What is required | Render the items below as a Markdown table with the columns Row and Line. Begin at the start of the items and continue through the line containing "This screenshot has", numbering each line, omitting blank lines and leaving out the pictures.

Records to process |
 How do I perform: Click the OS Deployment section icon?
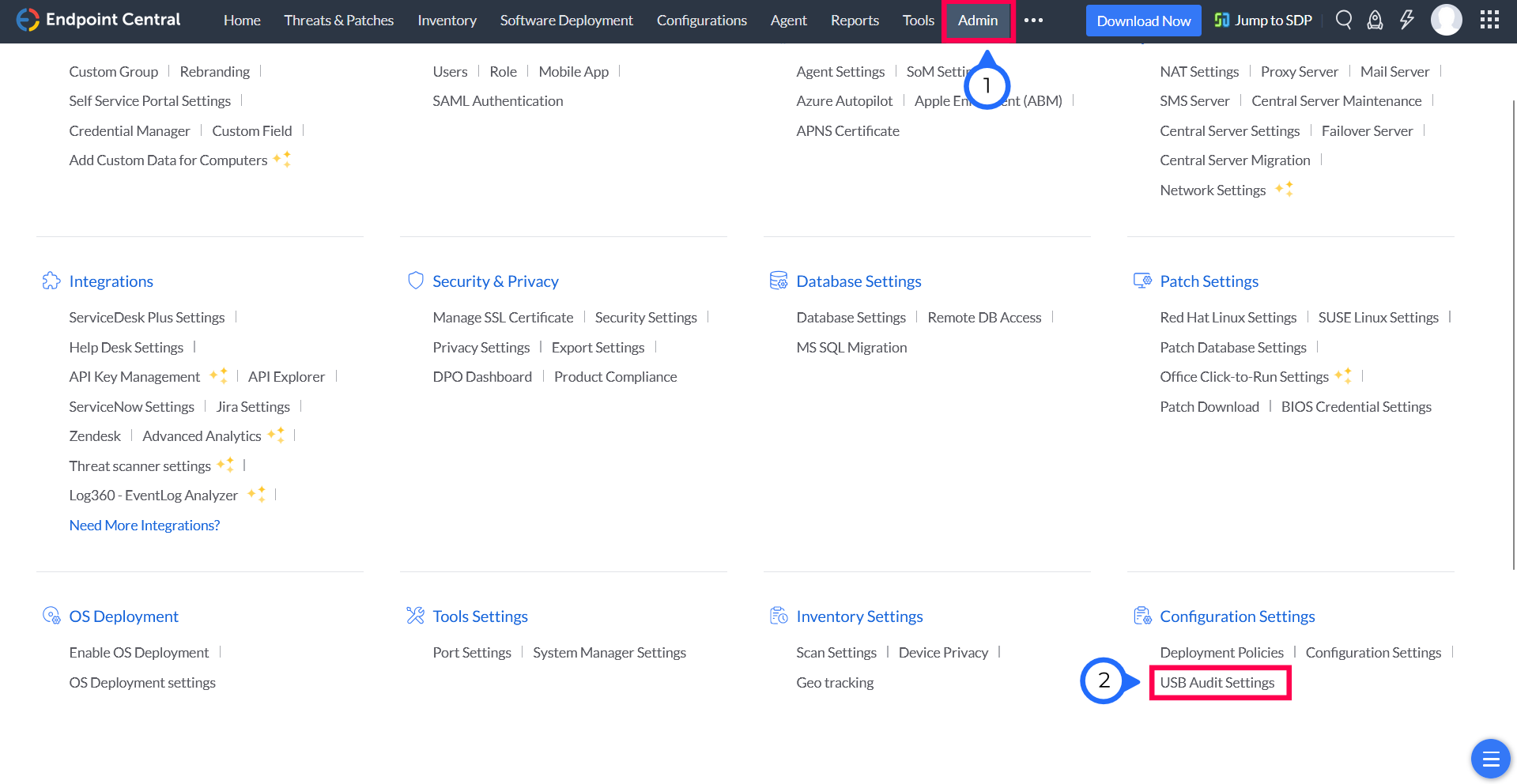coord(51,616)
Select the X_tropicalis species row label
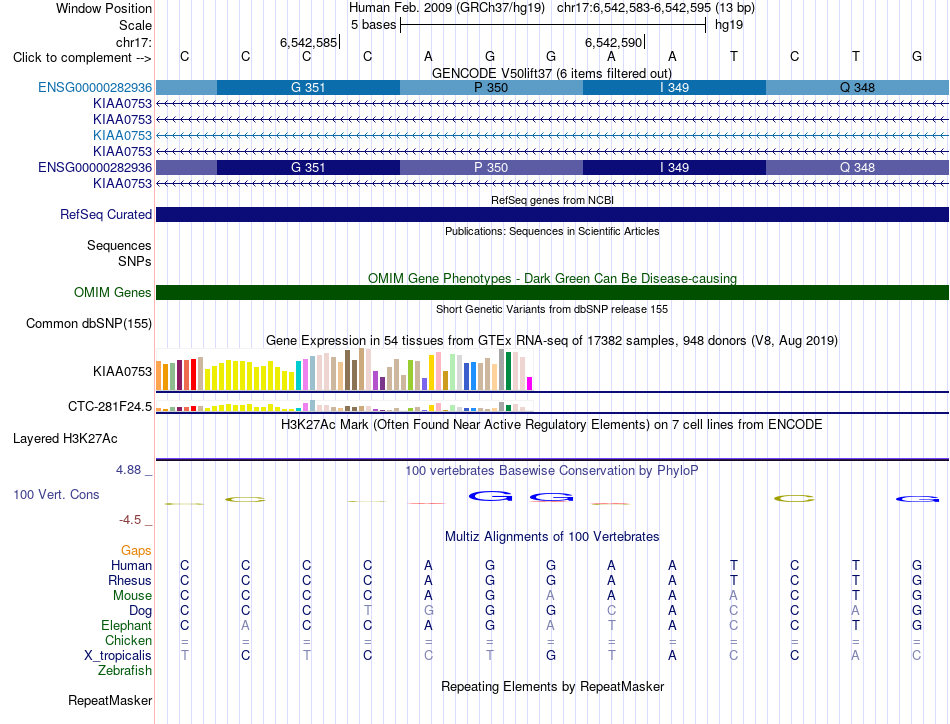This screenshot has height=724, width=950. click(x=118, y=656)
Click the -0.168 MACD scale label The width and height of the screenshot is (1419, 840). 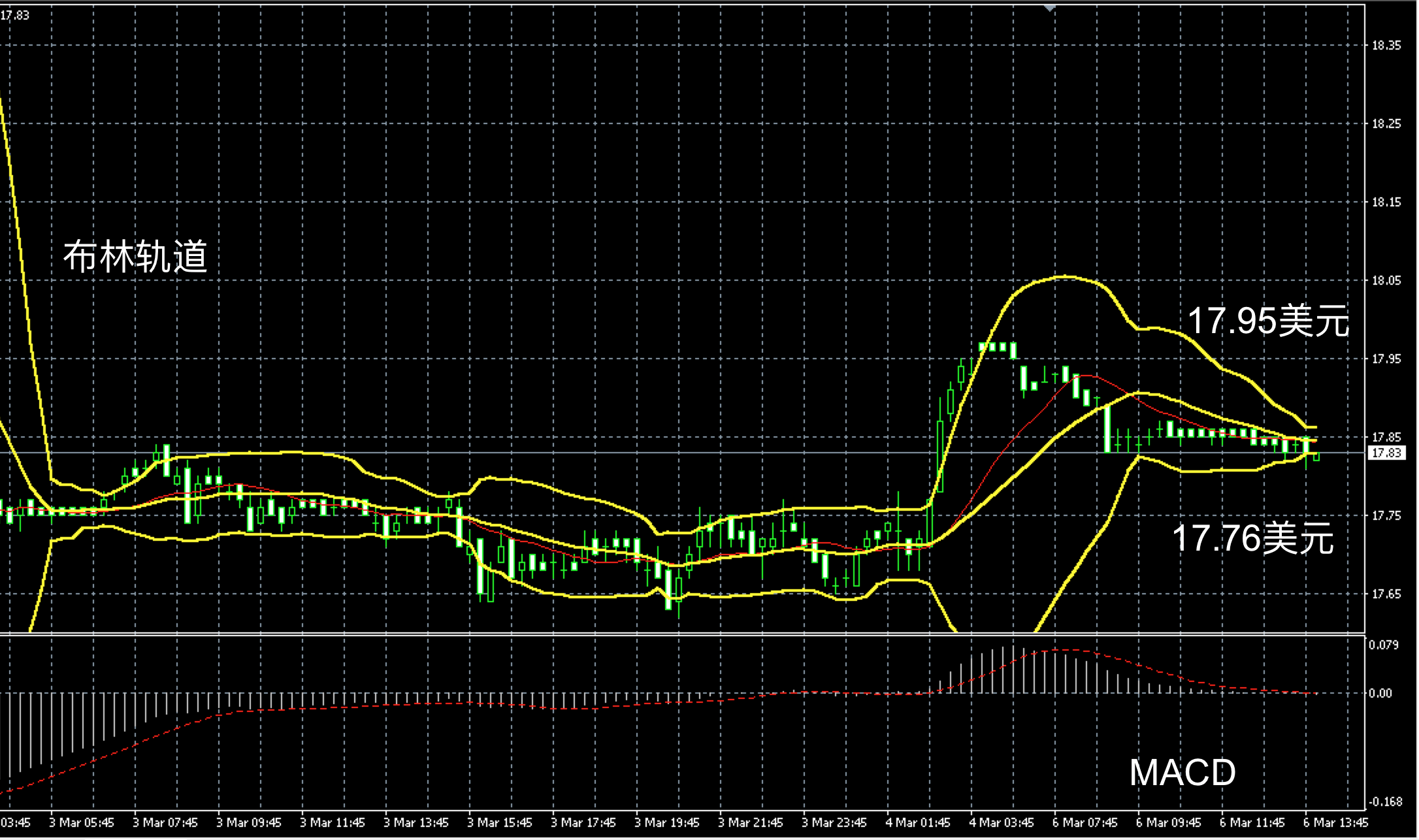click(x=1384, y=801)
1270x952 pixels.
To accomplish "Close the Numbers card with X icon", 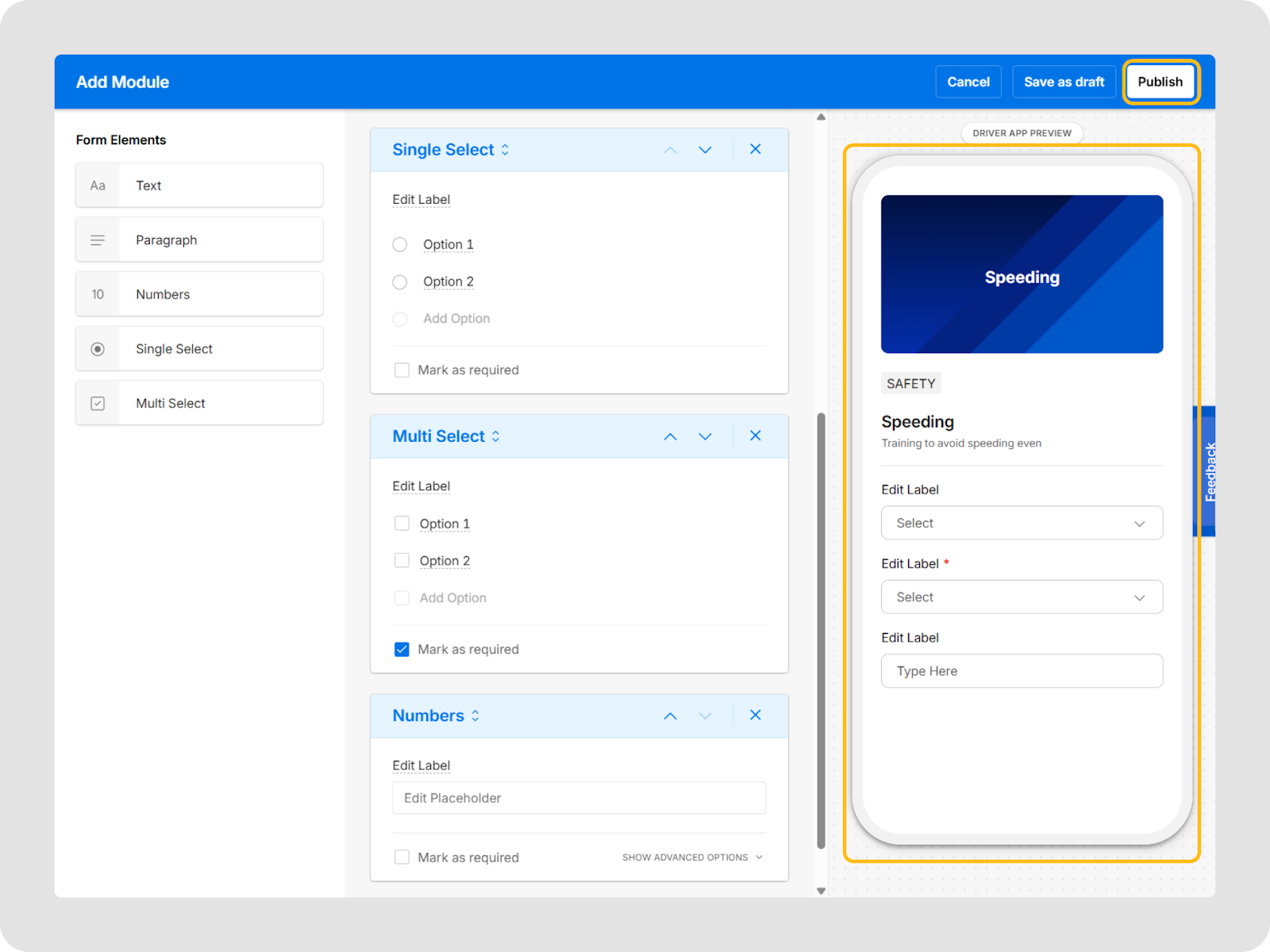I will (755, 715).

Solution to the exercise |
| Row | Line |
|---|---|
| 1 |  How do I perform: Click the OS Deployment section icon? |
| 2 | coord(51,616) |
| 3 | Select the X_tropicalis species row label |
| 4 | This screenshot has height=724, width=950. click(x=118, y=656) |